On Nov. 19th, 2108, Peking University Public Policy International Forum welcomed a guest speaker, who is an expert accumulated rich experience on energy and climate, BHP’s Practice Lead Climate Change, Dr Graham Winkelman to share his thoughts on BHP’s Climate Change Strategy: Managing Risk and Opportunity to the students of the Institute of South-South Cooperation and Development -- governmental officials from developing countries and students from Yenching Academy of Peking University.

Starting from the introduction of BHP, Dr Graham shared the value and ethical principles of BHP and illustrated what BHP has done to achieve its goal of becoming a sustainable, integral, respectful and responsible company. The discussion became hot when questions were raised about the details of the introduction of Dr Graham. Some of the audience were eager to know the specific goal BHP has set, while others consulted Dr Graham about the mineral products of BHP, mineral exports of Australia and how BHP ensured the sustainability and environmental accountability during its mining.

In response to these questions, Dr Graham talked about the mission of his department: to work on different scenarios to lower carbon emission. BHP is also working on supporting and funding researches on renewable, reliable and affordable energies to contribute to the realization of the goal set by Paris Agreement on 2015: net zero carbon emission in the second half of the century.
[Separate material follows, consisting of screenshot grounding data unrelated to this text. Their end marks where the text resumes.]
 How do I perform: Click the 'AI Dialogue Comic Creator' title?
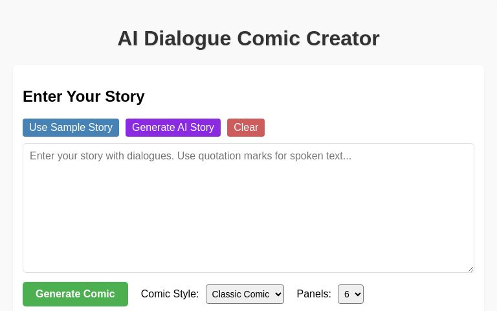[249, 38]
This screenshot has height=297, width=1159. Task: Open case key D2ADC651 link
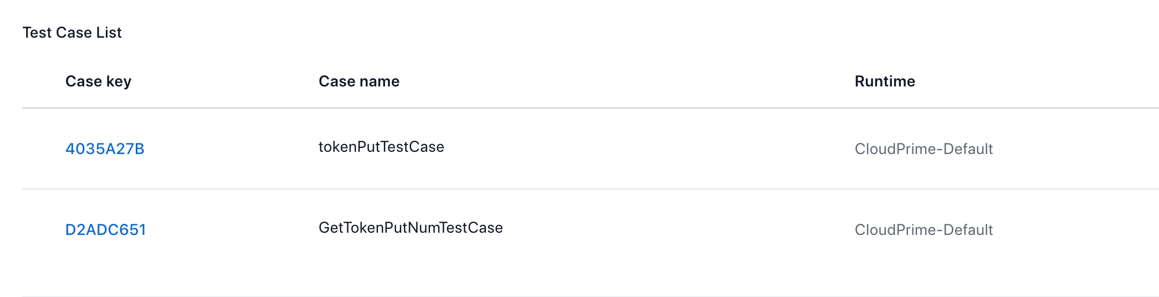105,229
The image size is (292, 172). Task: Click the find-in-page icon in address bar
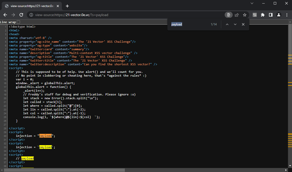(228, 15)
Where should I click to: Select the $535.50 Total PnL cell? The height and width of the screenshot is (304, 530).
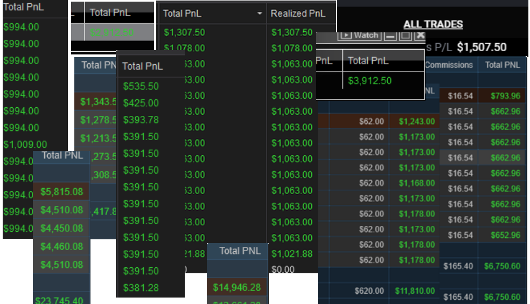(x=141, y=86)
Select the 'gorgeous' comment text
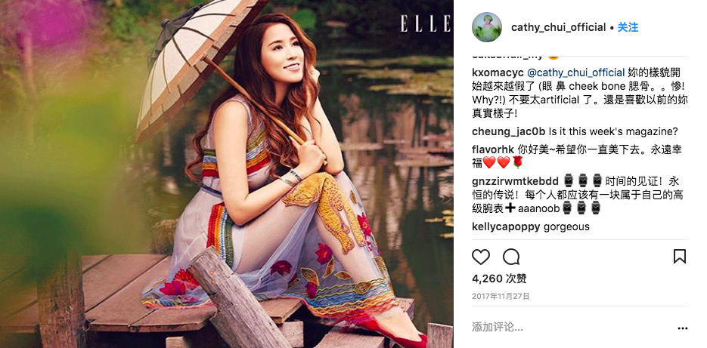The height and width of the screenshot is (348, 707). pos(566,226)
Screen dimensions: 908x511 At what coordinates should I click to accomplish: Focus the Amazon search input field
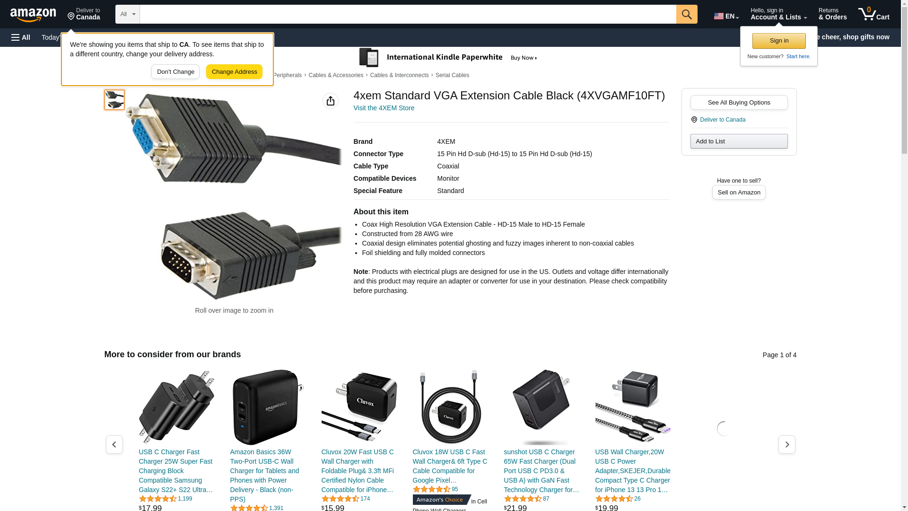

This led to the second part of the lecture: the history of climate change and what we have achieved and planned to tackle it. From the discovery of the existence of climate change in Mauna Loa in 1958, many methods have been taken to prevent climate change from getting any worse. From a policy level, the government could set emission tax, subsidize new energy companies, build emission trading markets, regulate carbon emission, invest directly on the limitation of carbon emission, etc..
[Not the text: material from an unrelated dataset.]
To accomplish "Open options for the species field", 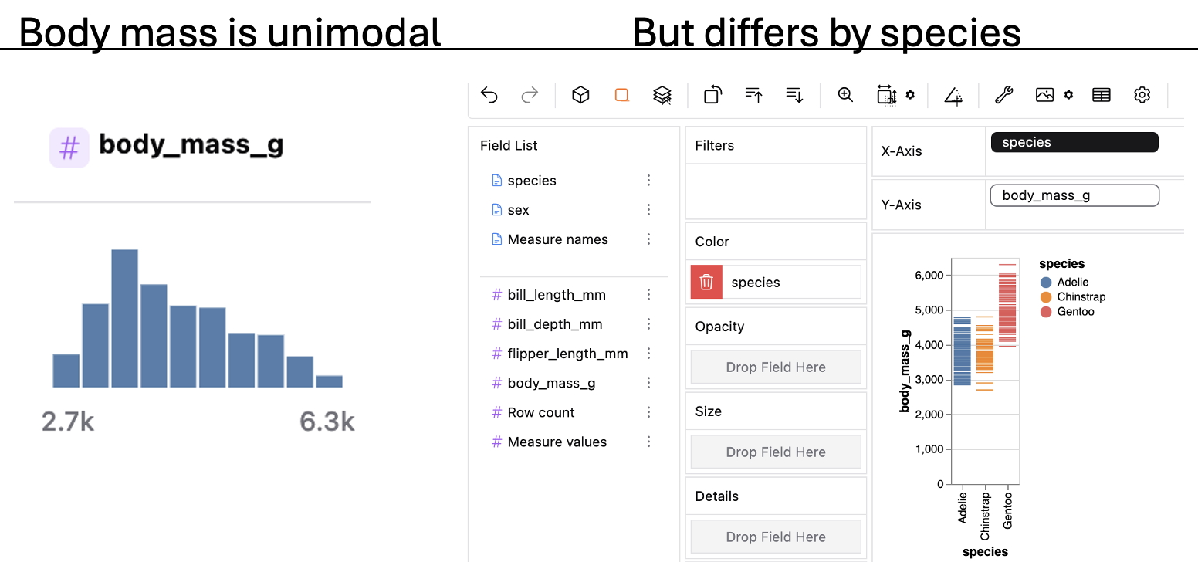I will (648, 180).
He introduced the IPCC 1.5°C report which was published on 8 October 2018, prepared by the IPCC in response to an invitation from the UN, in the first instance to inform policymakers and the Talanoa Dialogue process, which will take place during the next round of inter ational climate negotiations at COP24, to be held in Poland in December.The dialogue will assess progress to date towards the long-term goals of the Paris Agreement of ‘holding the increase in the global average temperature to well below 2°C above pre-industrial levels and pursuing efforts to limit the temperature increase to 1.5°C above pre-industrial levels’. This process will, in turn, inform the preparation of countries’ new or updated nationally determined contributions (NDCs). 
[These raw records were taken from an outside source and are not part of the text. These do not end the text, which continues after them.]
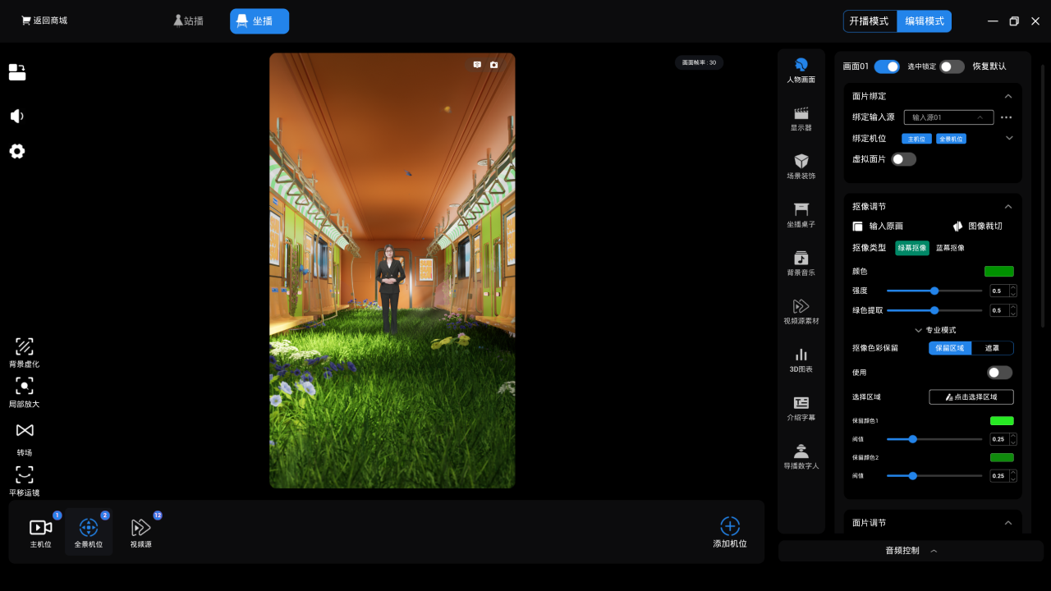This screenshot has height=591, width=1051.
Task: Select the 转场 transition icon
Action: (25, 431)
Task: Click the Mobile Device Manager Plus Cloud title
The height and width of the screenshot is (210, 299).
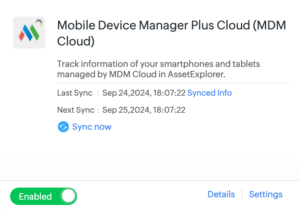Action: (154, 25)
This was the place where more questions were put forward about the details of a carbon emission market and the effect of climate change policies. Having participated in the carbon emission trading at BHP, Dr Graham explained the details of such a market and how the mechanism was working. As for the effect of environmental policies, Dr Graham admitted that these policies sometimes became too political, which could be easily manipulated by politicians to attract votes.

He pointed out that the ongoing demand for fossil fuels requires a response, as ongoing demand for fossil fuels for energy and industrial applications is significant, to meet development and climate goals, the world must find ways to progressively reduce emissions from the production and use of fossil fuels, improve energy productivity, promote fuel switching and increase the use of alternative energy sources such as renewables and nuclear power.

He introduced Carbon Capture and Storage (CCS) Technology, and said it requires technology and policy to move ahead together to build a net zero emissions and it is necessity to collaborate between industries, government and academia.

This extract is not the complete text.